EXERCISE.
Please copy each line below that contains the string "output".

(Extracted data entries)
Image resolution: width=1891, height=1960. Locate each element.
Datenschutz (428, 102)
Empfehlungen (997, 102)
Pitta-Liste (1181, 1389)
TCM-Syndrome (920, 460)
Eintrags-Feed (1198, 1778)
==
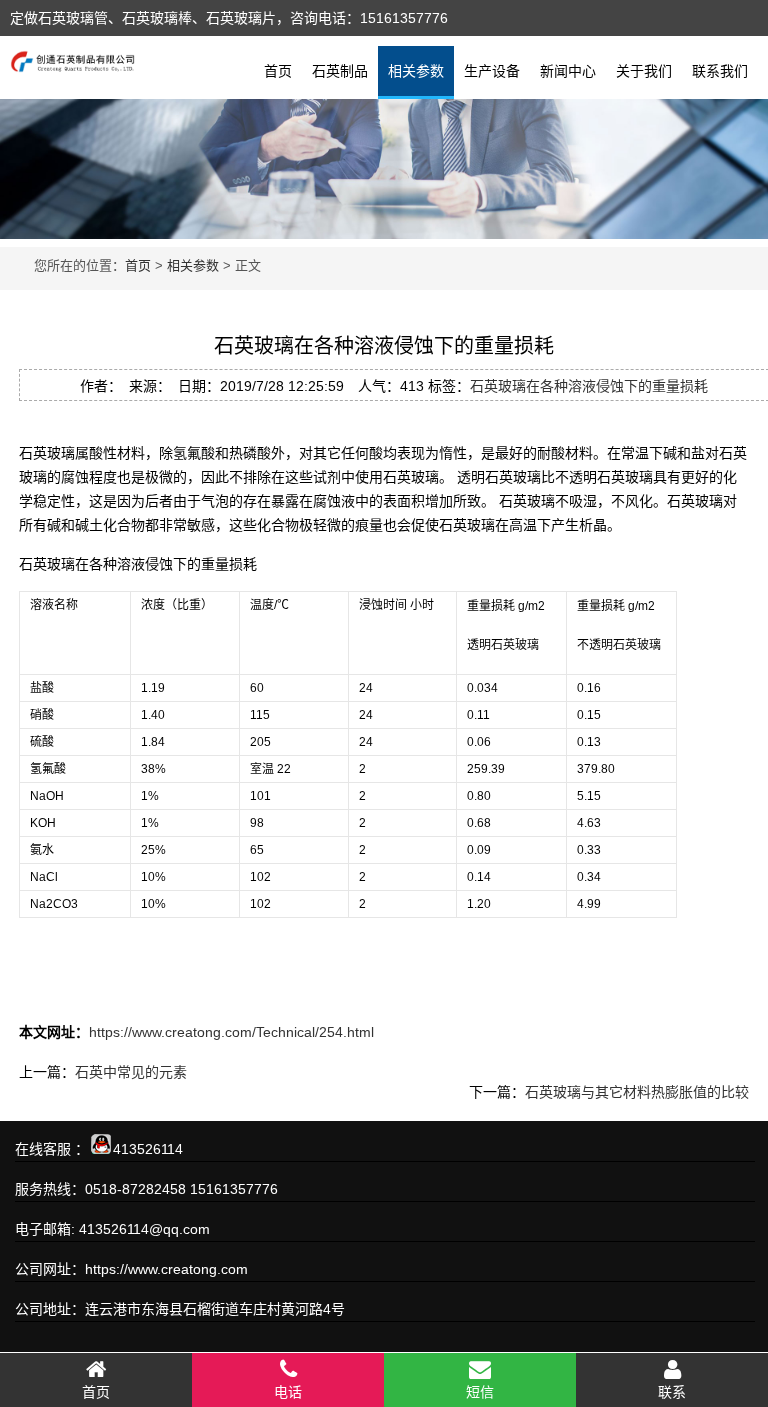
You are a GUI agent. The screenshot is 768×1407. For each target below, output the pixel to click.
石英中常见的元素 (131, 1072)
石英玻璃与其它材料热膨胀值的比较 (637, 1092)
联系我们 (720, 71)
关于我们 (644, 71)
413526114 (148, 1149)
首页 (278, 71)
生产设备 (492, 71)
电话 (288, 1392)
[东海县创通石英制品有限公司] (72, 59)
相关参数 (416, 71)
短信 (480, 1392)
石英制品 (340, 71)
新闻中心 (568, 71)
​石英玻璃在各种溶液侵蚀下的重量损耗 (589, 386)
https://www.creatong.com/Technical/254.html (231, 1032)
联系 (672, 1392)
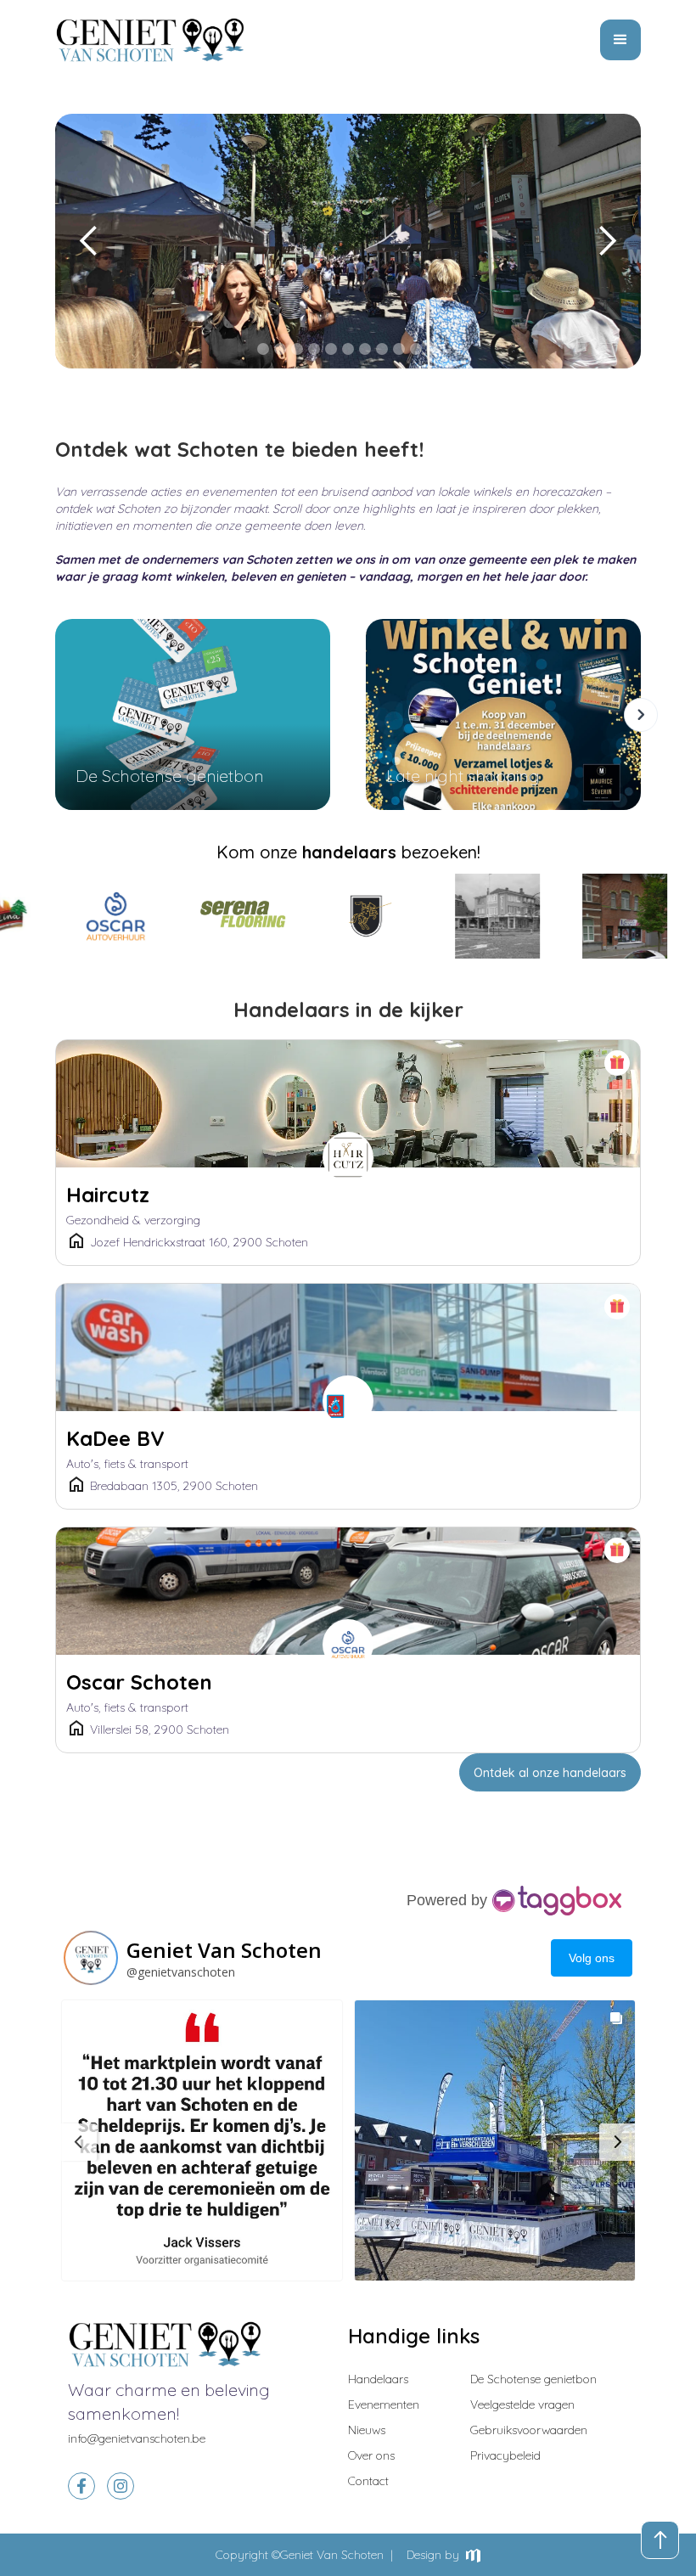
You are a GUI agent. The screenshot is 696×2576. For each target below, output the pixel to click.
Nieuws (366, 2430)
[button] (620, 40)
---
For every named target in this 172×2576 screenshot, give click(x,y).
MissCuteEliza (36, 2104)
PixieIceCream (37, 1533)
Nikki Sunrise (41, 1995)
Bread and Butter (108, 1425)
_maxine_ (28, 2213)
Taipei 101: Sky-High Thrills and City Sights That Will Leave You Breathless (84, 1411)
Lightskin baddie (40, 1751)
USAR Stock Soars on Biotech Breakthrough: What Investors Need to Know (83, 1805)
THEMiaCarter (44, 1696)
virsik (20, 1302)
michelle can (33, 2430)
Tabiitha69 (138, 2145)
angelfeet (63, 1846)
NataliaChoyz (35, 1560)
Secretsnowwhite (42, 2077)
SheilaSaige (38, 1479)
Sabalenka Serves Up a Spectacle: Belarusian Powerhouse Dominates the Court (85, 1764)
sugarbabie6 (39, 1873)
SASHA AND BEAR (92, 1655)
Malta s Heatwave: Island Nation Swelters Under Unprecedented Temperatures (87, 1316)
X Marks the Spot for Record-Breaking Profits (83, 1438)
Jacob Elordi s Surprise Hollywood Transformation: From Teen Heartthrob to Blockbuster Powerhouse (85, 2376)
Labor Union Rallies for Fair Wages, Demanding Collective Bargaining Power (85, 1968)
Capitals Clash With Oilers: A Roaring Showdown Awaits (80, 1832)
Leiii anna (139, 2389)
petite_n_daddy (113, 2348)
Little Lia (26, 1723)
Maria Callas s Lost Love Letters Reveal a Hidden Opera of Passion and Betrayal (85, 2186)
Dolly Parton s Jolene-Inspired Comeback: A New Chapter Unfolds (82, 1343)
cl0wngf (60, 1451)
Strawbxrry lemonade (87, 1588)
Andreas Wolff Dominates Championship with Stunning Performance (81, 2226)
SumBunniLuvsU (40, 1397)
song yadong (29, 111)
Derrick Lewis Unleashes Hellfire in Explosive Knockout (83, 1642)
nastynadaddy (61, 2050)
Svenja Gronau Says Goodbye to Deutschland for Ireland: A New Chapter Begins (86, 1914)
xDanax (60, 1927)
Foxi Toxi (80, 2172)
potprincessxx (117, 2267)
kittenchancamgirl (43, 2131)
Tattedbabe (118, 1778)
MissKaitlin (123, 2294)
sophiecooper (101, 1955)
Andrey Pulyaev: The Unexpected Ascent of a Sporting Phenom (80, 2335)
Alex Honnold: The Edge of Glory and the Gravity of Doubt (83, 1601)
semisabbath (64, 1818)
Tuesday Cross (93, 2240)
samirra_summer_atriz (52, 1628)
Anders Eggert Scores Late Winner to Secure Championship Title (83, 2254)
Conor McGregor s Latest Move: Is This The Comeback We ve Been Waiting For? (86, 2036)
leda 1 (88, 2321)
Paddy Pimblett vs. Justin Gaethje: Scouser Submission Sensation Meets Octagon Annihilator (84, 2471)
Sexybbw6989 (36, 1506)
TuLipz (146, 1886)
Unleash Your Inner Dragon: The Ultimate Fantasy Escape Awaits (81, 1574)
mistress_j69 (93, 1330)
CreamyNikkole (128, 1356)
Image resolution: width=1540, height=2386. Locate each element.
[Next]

WRITTEN ANSWER.
You are a GUI agent. The screenshot is 768×1407. For each target below, output the pixel to click.
You are a GUI agent. The screenshot is 696×2576. For each target below, output the pixel to click.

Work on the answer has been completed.